§ Your objective:
Rewrite the part that opens with the line containing "This screenshot has width=1398, height=868." and closes with the line containing "This screenshot has height=399, width=821.", replacing "rating bar" with "score bar" and leaving everything else unchanged.
[start of Data provided]
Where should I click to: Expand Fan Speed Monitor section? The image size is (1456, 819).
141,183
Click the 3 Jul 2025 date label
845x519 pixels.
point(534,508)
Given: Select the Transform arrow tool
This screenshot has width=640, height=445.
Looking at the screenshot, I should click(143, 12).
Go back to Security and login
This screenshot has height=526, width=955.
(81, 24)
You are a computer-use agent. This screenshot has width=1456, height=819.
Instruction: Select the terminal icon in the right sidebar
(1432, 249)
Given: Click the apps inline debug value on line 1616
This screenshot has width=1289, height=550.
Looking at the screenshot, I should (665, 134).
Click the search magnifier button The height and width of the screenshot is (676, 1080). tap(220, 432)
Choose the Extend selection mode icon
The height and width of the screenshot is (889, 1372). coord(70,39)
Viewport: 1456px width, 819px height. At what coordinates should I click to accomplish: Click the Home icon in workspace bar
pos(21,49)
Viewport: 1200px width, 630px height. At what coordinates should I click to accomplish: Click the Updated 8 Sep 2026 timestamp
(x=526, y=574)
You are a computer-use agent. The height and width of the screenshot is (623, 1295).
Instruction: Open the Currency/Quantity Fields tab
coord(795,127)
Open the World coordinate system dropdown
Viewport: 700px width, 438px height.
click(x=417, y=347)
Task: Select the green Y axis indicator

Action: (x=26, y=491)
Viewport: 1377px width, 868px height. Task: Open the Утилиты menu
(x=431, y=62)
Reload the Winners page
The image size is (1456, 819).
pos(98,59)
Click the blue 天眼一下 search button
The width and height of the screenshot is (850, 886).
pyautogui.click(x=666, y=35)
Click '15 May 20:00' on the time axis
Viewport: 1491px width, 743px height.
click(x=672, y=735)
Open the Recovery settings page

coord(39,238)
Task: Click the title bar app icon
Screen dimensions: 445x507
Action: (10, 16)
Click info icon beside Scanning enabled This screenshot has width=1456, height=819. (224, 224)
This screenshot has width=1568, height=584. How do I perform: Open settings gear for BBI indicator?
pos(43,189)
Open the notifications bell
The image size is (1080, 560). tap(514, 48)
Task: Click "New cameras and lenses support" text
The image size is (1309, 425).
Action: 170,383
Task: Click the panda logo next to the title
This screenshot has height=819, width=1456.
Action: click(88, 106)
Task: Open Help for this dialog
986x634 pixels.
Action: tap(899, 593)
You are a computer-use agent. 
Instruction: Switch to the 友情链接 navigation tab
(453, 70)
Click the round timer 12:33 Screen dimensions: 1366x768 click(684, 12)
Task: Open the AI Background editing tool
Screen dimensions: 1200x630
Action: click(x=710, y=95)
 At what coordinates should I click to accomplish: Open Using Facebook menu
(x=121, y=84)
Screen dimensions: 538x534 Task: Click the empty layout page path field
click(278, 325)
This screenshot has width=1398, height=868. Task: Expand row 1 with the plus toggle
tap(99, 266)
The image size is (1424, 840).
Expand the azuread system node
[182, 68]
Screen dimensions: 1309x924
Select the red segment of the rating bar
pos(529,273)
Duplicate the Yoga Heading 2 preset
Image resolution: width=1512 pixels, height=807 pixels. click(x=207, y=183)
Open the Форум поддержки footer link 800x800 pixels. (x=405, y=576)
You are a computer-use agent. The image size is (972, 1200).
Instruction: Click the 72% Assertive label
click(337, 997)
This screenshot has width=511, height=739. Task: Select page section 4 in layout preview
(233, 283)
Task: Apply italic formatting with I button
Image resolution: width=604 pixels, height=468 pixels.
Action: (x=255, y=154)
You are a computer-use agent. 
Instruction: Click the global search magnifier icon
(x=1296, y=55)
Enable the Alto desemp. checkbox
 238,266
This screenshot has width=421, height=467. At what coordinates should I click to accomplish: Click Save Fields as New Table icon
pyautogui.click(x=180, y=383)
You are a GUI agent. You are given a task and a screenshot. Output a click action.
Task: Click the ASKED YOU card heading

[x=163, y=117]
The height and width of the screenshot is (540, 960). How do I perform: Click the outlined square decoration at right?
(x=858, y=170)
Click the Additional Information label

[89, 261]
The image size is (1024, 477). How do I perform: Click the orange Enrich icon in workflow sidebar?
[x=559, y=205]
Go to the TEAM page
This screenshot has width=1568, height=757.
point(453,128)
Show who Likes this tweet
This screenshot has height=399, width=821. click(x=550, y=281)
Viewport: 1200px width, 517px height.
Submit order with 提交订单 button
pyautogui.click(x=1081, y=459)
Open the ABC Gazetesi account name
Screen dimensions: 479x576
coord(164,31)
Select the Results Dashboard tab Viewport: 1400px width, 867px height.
[end of Data provided]
§ The solution:
This screenshot has width=1398, height=868. Task: Expand row 1 with the plus toggle
tap(99, 266)
The image size is (1424, 840).
Expand the azuread system node
[182, 68]
Screen dimensions: 1309x924
Select the red segment of the score bar
pos(529,273)
Duplicate the Yoga Heading 2 preset
Image resolution: width=1512 pixels, height=807 pixels. click(x=207, y=183)
Open the Форум поддержки footer link 800x800 pixels. (x=405, y=576)
You are a computer-use agent. The image size is (972, 1200).
Instruction: Click the 72% Assertive label
click(337, 997)
This screenshot has width=511, height=739. Task: Select page section 4 in layout preview
(233, 283)
Task: Apply italic formatting with I button
Image resolution: width=604 pixels, height=468 pixels.
Action: (x=255, y=154)
You are a computer-use agent. 
Instruction: Click the global search magnifier icon
(x=1296, y=55)
Enable the Alto desemp. checkbox
 238,266
This screenshot has width=421, height=467. At what coordinates should I click to accomplish: Click Save Fields as New Table icon
pyautogui.click(x=180, y=383)
You are a GUI agent. You are given a task and a screenshot. Output a click action.
Task: Click the ASKED YOU card heading

[x=163, y=117]
The height and width of the screenshot is (540, 960). How do I perform: Click the outlined square decoration at right?
(x=858, y=170)
Click the Additional Information label

[89, 261]
The image size is (1024, 477). How do I perform: Click the orange Enrich icon in workflow sidebar?
[x=559, y=205]
Go to the TEAM page
This screenshot has width=1568, height=757.
point(453,128)
Show who Likes this tweet
This screenshot has height=399, width=821. click(x=550, y=281)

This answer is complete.